Learning Query-Aware Budget-Tier Routing for Runtime Agent Memory

Haozhen Zhang^{*, 1}, Haodong Yue^{*, 2}, Tao Feng³, Quanyu Long¹, Jianzhu Bao¹, Bowen Jin³, Weizhi Zhang⁴, Xiao Li⁵, Jiaxuan You³, Chengwei Qin⁶, Wenya Wang¹,

^*Equal Contribution
¹Nanyang Technological University
²Tsinghua University
³University of Illinois at Urbana-Champaign
⁴University of Illinois Chicago
⁵Sun Yat-sen University
⁶The Hong Kong University of Science and Technology (Guangzhou)

arXiv Code

Overview

BudgetMem rethinks runtime agent memory from the lens of explicit performance–cost control. Rather than relying on offline, query-agnostic memory construction, BudgetMem performs on-demand memory extraction at runtime and makes the computation spent on memory both budget-aware and controllable. It organizes memory extraction as a modular pipeline, where each module provides Low/Mid/High budget tiers and can be instantiated under different tiering strategies.

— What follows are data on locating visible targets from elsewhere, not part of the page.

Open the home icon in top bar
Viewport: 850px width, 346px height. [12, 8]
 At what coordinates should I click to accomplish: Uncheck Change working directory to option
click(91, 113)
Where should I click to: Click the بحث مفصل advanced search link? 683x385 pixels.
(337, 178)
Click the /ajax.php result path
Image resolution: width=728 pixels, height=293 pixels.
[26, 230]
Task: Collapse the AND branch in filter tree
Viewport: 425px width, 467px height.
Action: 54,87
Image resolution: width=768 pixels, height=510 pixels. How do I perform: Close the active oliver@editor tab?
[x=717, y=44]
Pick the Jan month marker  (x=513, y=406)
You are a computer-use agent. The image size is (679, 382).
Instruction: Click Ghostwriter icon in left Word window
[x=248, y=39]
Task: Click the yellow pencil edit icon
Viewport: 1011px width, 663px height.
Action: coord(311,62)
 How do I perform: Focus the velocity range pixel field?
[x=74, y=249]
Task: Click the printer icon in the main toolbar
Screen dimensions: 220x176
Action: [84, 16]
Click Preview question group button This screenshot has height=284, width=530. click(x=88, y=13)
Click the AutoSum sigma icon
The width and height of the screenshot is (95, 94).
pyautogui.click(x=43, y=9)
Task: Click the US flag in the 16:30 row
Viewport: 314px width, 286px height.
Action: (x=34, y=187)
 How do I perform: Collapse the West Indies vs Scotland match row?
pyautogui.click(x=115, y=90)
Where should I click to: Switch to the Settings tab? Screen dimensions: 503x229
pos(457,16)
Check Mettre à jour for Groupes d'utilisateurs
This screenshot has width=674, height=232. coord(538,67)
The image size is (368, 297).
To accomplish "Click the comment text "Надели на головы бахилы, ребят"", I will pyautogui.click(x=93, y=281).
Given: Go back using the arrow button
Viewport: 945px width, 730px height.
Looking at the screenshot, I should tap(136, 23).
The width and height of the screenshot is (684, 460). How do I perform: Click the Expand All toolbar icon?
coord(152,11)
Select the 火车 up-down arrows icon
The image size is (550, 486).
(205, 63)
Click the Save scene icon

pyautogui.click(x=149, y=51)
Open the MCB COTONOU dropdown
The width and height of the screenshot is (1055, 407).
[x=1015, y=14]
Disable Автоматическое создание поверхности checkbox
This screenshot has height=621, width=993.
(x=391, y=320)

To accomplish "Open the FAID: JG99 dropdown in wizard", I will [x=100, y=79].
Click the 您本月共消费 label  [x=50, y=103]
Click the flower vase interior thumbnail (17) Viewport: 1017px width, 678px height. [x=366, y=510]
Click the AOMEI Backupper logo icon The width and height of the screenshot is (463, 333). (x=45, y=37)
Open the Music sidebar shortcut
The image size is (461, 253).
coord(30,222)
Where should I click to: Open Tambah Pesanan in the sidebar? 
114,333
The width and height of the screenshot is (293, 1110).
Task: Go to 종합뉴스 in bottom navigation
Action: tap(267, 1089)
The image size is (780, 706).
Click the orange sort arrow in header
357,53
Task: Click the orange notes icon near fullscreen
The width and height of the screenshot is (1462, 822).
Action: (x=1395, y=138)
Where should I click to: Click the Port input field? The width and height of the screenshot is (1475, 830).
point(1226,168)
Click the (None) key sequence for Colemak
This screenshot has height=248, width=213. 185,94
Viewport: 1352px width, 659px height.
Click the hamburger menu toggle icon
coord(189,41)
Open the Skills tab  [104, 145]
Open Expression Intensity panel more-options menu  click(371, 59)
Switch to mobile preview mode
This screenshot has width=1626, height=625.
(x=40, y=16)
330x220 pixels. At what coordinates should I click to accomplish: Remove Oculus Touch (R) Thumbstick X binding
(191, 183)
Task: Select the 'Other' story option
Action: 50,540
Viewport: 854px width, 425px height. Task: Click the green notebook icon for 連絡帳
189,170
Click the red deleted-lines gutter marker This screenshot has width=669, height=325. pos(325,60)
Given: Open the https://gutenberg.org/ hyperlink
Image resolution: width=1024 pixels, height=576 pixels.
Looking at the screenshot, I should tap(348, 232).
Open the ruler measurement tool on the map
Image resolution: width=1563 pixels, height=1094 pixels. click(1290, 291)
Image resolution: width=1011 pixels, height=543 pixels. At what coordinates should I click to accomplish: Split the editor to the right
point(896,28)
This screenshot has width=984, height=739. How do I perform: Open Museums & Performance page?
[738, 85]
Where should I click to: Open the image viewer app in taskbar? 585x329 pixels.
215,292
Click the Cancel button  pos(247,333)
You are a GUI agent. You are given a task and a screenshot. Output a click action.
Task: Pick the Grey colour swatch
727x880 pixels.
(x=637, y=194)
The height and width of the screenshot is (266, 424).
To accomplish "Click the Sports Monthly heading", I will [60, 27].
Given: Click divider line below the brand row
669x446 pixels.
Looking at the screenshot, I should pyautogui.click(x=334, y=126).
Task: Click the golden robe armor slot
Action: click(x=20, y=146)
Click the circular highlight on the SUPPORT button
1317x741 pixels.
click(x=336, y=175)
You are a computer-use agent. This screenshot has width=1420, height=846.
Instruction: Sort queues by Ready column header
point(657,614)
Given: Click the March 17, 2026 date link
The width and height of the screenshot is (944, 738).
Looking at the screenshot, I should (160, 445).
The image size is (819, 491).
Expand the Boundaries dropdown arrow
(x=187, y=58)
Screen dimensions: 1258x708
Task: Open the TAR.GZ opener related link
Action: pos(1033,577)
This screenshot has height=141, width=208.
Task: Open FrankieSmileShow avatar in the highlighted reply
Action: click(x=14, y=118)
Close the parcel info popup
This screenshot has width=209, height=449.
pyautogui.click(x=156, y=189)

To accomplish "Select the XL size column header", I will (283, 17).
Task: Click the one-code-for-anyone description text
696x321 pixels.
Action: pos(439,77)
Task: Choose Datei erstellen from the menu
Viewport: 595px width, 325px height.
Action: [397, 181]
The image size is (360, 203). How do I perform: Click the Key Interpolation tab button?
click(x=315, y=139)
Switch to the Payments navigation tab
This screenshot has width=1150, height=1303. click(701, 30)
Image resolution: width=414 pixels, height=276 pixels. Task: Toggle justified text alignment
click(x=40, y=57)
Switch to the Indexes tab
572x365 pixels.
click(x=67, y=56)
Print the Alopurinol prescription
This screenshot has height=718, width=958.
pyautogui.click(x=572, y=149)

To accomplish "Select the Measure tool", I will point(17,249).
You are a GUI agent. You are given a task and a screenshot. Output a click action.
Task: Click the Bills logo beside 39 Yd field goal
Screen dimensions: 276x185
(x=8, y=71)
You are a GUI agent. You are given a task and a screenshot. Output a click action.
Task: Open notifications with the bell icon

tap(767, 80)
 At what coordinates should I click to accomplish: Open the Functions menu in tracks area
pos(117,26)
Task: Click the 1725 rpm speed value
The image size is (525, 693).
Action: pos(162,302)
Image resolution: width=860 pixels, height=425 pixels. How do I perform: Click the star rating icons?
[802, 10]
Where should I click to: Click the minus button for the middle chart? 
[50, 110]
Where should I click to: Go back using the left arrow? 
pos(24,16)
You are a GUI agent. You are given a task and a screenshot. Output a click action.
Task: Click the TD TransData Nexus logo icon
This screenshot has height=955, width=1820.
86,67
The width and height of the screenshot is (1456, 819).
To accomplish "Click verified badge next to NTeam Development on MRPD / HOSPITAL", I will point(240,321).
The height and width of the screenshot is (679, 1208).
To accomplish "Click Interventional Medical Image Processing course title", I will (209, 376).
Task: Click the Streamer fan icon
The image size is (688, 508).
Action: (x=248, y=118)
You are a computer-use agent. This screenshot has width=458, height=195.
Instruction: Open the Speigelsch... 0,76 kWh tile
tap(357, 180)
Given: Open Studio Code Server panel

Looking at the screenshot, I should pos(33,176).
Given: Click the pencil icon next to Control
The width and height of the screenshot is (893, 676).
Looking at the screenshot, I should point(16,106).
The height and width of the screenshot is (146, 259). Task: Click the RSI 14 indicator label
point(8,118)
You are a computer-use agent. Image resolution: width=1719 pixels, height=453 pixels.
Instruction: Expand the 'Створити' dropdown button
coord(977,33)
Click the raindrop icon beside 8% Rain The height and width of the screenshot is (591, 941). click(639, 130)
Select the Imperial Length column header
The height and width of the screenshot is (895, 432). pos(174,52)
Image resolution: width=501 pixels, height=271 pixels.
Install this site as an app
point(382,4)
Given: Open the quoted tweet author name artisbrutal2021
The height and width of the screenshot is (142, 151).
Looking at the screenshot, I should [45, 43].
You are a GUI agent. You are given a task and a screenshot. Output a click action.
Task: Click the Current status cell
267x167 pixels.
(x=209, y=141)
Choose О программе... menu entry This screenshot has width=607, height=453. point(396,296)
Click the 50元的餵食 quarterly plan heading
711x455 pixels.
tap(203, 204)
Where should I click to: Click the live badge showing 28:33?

BudgetMem further learns a lightweight budget-tier router that selects tiers module-wise based on the query and intermediate states, trained with a cost-aware reinforcement learning objective. Using BudgetMem as a unified testbed, we systematically study three complementary ways to realize tiers—implementation, reasoning, and capacity—and characterize their performance–cost behaviors across budget regimes. Experiments on LoCoMo, LongMemEval, and HotpotQA show that BudgetMem achieves strong performance in performance-first settings and yields clear performance–cost frontiers under tighter budgets, offering practical insights for building controllable proactive memory systems.

BudgetMem Architecture

BudgetMem is a runtime agent memory framework that enables explicit performance--cost control for on-demand memory extraction. Given a user query, BudgetMem first retrieves a candidate set of raw chunks from the chunked history (without offline memory construction) and then processes them through a modular memory pipeline. Each module takes the query and intermediate states as input and progressively refines query-relevant information, producing an extracted memory that conditions the final answer generation.

A key design in BudgetMem is that every module exposes three budget tiers (Low/Mid/High), which correspond to different cost--quality behaviors under a chosen tiering strategy (implementation, reasoning, or capacity). A shared lightweight router performs budget-tier routing module-wise as the query flows through the pipeline, selecting which tier to apply at each module based on the current context. The router is trained with reinforcement learning under a cost-aware objective, enabling controllable performance--cost behavior and providing a unified testbed to study how different tiering strategies translate compute into downstream gains.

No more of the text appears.